**Task details**
The data below is to be output in full, unchanged.

**Given data**
_ _ _ _ _
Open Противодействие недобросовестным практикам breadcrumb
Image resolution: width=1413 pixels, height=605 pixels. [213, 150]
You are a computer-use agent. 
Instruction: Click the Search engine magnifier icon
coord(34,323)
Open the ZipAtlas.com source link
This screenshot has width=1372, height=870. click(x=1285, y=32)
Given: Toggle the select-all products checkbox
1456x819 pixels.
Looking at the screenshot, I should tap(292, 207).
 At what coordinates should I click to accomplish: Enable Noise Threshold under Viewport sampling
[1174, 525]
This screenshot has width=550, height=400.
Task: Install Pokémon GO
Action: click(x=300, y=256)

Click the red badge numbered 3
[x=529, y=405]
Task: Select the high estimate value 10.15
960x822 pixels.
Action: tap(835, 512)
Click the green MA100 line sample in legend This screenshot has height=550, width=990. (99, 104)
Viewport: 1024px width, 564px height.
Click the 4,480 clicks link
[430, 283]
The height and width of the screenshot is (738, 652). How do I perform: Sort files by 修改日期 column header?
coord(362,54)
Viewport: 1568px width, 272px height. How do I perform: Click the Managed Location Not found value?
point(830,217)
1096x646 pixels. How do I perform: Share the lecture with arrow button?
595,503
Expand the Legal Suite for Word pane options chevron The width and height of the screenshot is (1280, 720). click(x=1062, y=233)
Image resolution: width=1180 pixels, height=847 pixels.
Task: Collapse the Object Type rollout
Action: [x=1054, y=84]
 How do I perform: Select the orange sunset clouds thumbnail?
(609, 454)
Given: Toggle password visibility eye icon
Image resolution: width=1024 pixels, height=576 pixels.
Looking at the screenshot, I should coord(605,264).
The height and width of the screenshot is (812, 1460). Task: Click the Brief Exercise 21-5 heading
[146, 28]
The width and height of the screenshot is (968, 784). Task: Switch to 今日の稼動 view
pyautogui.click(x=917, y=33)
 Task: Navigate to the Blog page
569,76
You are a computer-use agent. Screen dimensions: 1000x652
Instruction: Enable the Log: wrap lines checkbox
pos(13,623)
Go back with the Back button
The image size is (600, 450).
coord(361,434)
_ _ _ _ _
**Solved problem**
Open Противодействие недобросовестным практикам breadcrumb
Image resolution: width=1413 pixels, height=605 pixels. [213, 150]
You are a computer-use agent. 
Instruction: Click the Search engine magnifier icon
coord(34,323)
Open the ZipAtlas.com source link
This screenshot has width=1372, height=870. click(x=1285, y=32)
Given: Toggle the select-all products checkbox
1456x819 pixels.
Looking at the screenshot, I should tap(292, 207).
 At what coordinates should I click to accomplish: Enable Noise Threshold under Viewport sampling
[1174, 525]
This screenshot has width=550, height=400.
Task: Install Pokémon GO
Action: click(x=300, y=256)

Click the red badge numbered 3
[x=529, y=405]
Task: Select the high estimate value 10.15
960x822 pixels.
Action: tap(835, 512)
Click the green MA100 line sample in legend This screenshot has height=550, width=990. (99, 104)
Viewport: 1024px width, 564px height.
Click the 4,480 clicks link
[430, 283]
The height and width of the screenshot is (738, 652). How do I perform: Sort files by 修改日期 column header?
coord(362,54)
Viewport: 1568px width, 272px height. How do I perform: Click the Managed Location Not found value?
point(830,217)
1096x646 pixels. How do I perform: Share the lecture with arrow button?
595,503
Expand the Legal Suite for Word pane options chevron The width and height of the screenshot is (1280, 720). click(x=1062, y=233)
Image resolution: width=1180 pixels, height=847 pixels.
Task: Collapse the Object Type rollout
Action: [x=1054, y=84]
 How do I perform: Select the orange sunset clouds thumbnail?
(609, 454)
Given: Toggle password visibility eye icon
Image resolution: width=1024 pixels, height=576 pixels.
Looking at the screenshot, I should coord(605,264).
The height and width of the screenshot is (812, 1460). Task: Click the Brief Exercise 21-5 heading
[146, 28]
The width and height of the screenshot is (968, 784). Task: Switch to 今日の稼動 view
pyautogui.click(x=917, y=33)
 Task: Navigate to the Blog page
569,76
You are a computer-use agent. Screen dimensions: 1000x652
Instruction: Enable the Log: wrap lines checkbox
pos(13,623)
Go back with the Back button
The image size is (600, 450).
coord(361,434)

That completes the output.